L’environnement et le social l’emportent
Les gouvernements locaux belges adoptent principalement l’économie circulaire pour participer à la résolution des problèmes environnementaux et sociaux, reconnaissant son potentiel à favoriser la durabilité.
« Les deux motivations les plus importantes parmi les huit proposées étaient la lutte contre le changement climatique et d’autres problèmes environnementaux tels que la pollution et la perte de biodiversité. Cependant, la dimension sociale de l’économie circulaire n’est pas oubliée puisque l’amélioration de la situation sociale est la troisième motivation la plus importante. Les avantages de l’économie circulaire dans le domaine social sont, par exemple, un meilleur accès aux produits et aux services grâce au partage plutôt qu’à la possession de produits tels que les voitures », explique Benoit Ruysschaert.
L’alimentation, l’eau et les bâtiments
L’enquête a également investigué l’importance des chaînes de valeur des produits. C’est celle de l’alimentation, de l’eau et des nutriments qui se place sur la première marche du podium. En deuxième position, se trouve celle de la construction et des bâtiments.
« La construction circulaire est un thème majeur de l’économie circulaire depuis plusieurs années, car elle est responsable d’une grande partie de notre consommation en matériaux et en énergie. Le nouveau n’est plus la règle, remettre en question la nécessité même de construire du neuf est au centre des préoccupations. Utiliser les bâtiments existants de manière plus efficace, ou encore de réutiliser les matériaux deviennent une évidence incontournable», analyse Benoit Ruysschaert.
Montrer l’exemple
Il a aussi été demandé aux répondants d’évaluer l’importance de 8 instruments politiques bénéfiques pour l’économie circulaire. En tant qu’organisations publiques, élues par les citoyens et utilisant des fonds publics, le rôle qui s’est révélé le plus important à leurs yeux est celui de montrer l’exemple. Notamment en intégrant ses principes dans leurs propres processus de fonctionnement et de passation de marchés publics.
« Compte tenu de l’importance des bâtiments, les gouvernements locaux se doivent également de réfléchir à l’utilisation et à la gestion circulaires de leur propre patrimoine. En outre, les instruments politiques non contraignants ont également été jugés très importants, tels que l’octroi de fonds pour stimuler la circularité ainsi que pour informer et sensibiliser le public. »
Soutenir et collaborer
Malgré ces bonnes intentions, un soutien est nécessaire pour surmonter les obstacles rencontrés par les communes. « Le plus important est celui lié au manque de financement, suivi d’un manque de connaissances et de sensibilisation à l’économie circulaire. Ces obstacles sont interdépendants. Par exemple, le soutien politique est nécessaire pour obtenir plus de financements, et avec ces financements, les connaissances peuvent être améliorées grâce à la formation ou au recrutement d’experts », analyse le chercheur.

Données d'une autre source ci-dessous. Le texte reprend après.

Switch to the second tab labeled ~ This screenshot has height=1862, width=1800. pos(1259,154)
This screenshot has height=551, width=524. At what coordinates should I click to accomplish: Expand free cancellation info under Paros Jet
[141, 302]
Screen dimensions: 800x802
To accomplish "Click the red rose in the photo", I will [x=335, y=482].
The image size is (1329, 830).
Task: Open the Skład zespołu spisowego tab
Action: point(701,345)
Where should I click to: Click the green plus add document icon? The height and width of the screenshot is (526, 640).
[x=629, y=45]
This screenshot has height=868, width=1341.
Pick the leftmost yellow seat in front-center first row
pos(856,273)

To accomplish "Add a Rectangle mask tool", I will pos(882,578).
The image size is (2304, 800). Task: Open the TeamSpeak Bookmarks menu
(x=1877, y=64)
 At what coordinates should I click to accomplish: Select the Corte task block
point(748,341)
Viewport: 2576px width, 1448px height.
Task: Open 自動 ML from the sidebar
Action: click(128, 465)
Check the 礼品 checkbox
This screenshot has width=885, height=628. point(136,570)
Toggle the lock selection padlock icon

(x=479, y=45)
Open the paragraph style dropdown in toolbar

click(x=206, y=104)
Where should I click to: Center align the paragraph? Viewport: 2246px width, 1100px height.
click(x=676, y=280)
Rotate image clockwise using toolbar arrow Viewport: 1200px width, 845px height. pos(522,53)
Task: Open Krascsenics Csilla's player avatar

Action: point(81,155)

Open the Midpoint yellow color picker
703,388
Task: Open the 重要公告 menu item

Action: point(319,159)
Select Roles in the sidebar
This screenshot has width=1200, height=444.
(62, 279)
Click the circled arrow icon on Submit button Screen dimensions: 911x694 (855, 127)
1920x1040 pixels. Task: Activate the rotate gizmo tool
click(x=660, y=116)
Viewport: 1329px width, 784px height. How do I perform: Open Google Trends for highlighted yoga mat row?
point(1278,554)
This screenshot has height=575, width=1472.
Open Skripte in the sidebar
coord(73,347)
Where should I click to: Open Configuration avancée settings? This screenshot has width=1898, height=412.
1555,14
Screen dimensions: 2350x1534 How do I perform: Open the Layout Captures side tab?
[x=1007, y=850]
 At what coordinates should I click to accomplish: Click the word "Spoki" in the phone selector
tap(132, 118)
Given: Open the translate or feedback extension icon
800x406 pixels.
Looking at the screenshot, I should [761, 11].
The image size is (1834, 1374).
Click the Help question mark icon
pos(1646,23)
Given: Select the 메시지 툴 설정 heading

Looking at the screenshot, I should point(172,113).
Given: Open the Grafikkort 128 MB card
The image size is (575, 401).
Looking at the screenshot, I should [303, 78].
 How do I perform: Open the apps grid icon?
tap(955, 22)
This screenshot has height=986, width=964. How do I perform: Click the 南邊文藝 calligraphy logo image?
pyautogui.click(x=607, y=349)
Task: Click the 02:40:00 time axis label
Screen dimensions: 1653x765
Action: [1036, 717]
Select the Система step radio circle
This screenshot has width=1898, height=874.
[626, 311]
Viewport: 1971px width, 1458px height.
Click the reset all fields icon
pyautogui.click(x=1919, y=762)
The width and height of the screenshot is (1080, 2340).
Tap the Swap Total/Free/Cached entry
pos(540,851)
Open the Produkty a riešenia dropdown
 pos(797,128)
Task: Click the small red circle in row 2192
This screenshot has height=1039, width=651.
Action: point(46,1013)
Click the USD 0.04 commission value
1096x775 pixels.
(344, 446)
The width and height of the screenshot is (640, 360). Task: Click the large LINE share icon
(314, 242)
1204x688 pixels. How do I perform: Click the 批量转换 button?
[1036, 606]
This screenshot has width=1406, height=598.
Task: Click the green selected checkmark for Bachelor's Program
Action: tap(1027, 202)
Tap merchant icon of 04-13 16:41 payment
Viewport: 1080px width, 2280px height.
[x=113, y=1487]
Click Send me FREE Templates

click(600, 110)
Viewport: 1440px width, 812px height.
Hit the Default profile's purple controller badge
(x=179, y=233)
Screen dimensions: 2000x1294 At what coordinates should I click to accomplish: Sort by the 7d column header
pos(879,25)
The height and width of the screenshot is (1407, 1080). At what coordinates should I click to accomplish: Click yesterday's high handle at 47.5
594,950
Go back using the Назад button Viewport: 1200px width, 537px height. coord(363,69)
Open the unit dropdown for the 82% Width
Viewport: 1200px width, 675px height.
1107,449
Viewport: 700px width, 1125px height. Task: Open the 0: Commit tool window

« Aussi, il faut pointer que le succès de sa mise en œuvre implique que les communes travaillent en étroite collaboration avec leurs parties prenantes. A savoir les entreprises, les écoles, les centres de recherche, les organisations à but non lucratif et les citoyens. Et ce, afin de s’assurer que les solutions circulaires mises en place soient soutenues par tout l’écosystème communal. »
« Depuis la fin de l’année 2022, date à laquelle cette enquête a été menée, la transition circulaire s’est poursuivie. Par exemple, des villes comme Liège et Hasselt ont signé la Circular Cities Declaration. A Bruxelles, le hub Circlemade a été créé. Au niveau régional, Circular Wallonia et Circular Flanders ont lancé de nombreuses initiatives pour promouvoir l’économie circulaire. Cependant, il reste encore beaucoup à accomplir. Et la nouvelle législature sera cruciale pour permettre la poursuite de la mise en œuvre de l’économie circulaire et ainsi atteindre les objectifs de développement durable et climatiques », conclut Benoit Ruysschaert.